The answer should contain every record below, output exactly.
::::::
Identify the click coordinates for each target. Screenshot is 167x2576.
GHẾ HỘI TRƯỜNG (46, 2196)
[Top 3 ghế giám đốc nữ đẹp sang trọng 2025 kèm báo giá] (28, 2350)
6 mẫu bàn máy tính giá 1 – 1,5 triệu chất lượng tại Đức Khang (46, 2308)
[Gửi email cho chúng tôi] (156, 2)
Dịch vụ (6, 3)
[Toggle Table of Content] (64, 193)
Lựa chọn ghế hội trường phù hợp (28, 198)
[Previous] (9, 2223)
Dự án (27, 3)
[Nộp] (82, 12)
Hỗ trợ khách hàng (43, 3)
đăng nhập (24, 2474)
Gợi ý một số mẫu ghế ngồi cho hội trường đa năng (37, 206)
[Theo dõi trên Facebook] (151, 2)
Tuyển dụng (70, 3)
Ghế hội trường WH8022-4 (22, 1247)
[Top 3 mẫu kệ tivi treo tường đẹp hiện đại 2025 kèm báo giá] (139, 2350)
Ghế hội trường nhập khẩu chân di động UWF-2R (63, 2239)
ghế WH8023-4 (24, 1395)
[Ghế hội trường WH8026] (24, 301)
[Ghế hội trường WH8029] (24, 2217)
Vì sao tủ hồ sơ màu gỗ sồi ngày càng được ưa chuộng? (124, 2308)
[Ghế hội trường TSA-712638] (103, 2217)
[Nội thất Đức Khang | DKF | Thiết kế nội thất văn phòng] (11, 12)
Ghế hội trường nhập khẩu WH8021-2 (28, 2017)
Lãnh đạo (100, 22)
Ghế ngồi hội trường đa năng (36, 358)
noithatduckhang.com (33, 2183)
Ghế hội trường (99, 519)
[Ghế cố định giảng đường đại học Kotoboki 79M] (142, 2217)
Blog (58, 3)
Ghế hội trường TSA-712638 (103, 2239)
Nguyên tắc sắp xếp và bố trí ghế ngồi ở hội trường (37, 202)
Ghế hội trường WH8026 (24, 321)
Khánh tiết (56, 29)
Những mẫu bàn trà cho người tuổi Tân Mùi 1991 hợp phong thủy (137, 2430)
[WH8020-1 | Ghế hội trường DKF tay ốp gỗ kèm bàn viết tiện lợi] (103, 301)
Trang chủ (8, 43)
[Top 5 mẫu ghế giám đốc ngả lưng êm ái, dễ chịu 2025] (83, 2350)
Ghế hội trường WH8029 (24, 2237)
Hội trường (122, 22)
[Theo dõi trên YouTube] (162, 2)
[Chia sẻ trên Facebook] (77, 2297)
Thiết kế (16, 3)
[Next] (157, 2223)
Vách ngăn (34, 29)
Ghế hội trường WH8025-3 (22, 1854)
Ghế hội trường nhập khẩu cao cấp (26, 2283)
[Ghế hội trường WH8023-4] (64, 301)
::::::
Result of this exercise:
Identify the click coordinates for each target. Screenshot is 167x2576.
GHẾ HỘI TRƯỜNG (46, 2196)
[Top 3 ghế giám đốc nữ đẹp sang trọng 2025 kèm báo giá] (28, 2350)
6 mẫu bàn máy tính giá 1 – 1,5 triệu chất lượng tại Đức Khang (46, 2308)
[Gửi email cho chúng tôi] (156, 2)
Dịch vụ (6, 3)
[Toggle Table of Content] (64, 193)
Lựa chọn ghế hội trường phù hợp (28, 198)
[Previous] (9, 2223)
Dự án (27, 3)
[Nộp] (82, 12)
Hỗ trợ khách hàng (43, 3)
đăng nhập (24, 2474)
Gợi ý một số mẫu ghế ngồi cho hội trường đa năng (37, 206)
[Theo dõi trên Facebook] (151, 2)
Tuyển dụng (70, 3)
Ghế hội trường WH8022-4 (22, 1247)
[Top 3 mẫu kệ tivi treo tường đẹp hiện đại 2025 kèm báo giá] (139, 2350)
Ghế hội trường nhập khẩu chân di động UWF-2R (63, 2239)
ghế WH8023-4 (24, 1395)
[Ghế hội trường WH8026] (24, 301)
[Ghế hội trường WH8029] (24, 2217)
Vì sao tủ hồ sơ màu gỗ sồi ngày càng được ưa chuộng? (124, 2308)
[Ghế hội trường TSA-712638] (103, 2217)
[Nội thất Đức Khang | DKF | Thiết kế nội thất văn phòng] (11, 12)
Ghế hội trường nhập khẩu WH8021-2 (28, 2017)
Lãnh đạo (100, 22)
Ghế ngồi hội trường đa năng (36, 358)
noithatduckhang.com (33, 2183)
Ghế hội trường (99, 519)
[Ghế cố định giảng đường đại học Kotoboki 79M] (142, 2217)
Blog (58, 3)
Ghế hội trường TSA-712638 (103, 2239)
Nguyên tắc sắp xếp và bố trí ghế ngồi ở hội trường (37, 202)
Ghế hội trường WH8026 (24, 321)
Khánh tiết (56, 29)
Những mẫu bàn trà cho người tuổi Tân Mùi 1991 hợp phong thủy (137, 2430)
[WH8020-1 | Ghế hội trường DKF tay ốp gỗ kèm bàn viết tiện lợi] (103, 301)
Trang chủ (8, 43)
[Top 5 mẫu ghế giám đốc ngả lưng êm ái, dễ chịu 2025] (83, 2350)
Ghế hội trường WH8029 (24, 2237)
Hội trường (122, 22)
[Theo dõi trên YouTube] (162, 2)
[Chia sẻ trên Facebook] (77, 2297)
Thiết kế (16, 3)
[Next] (157, 2223)
Vách ngăn (34, 29)
Ghế hội trường WH8025-3 (22, 1854)
Ghế hội trường nhập khẩu cao cấp (26, 2283)
[Ghế hội trường WH8023-4] (64, 301)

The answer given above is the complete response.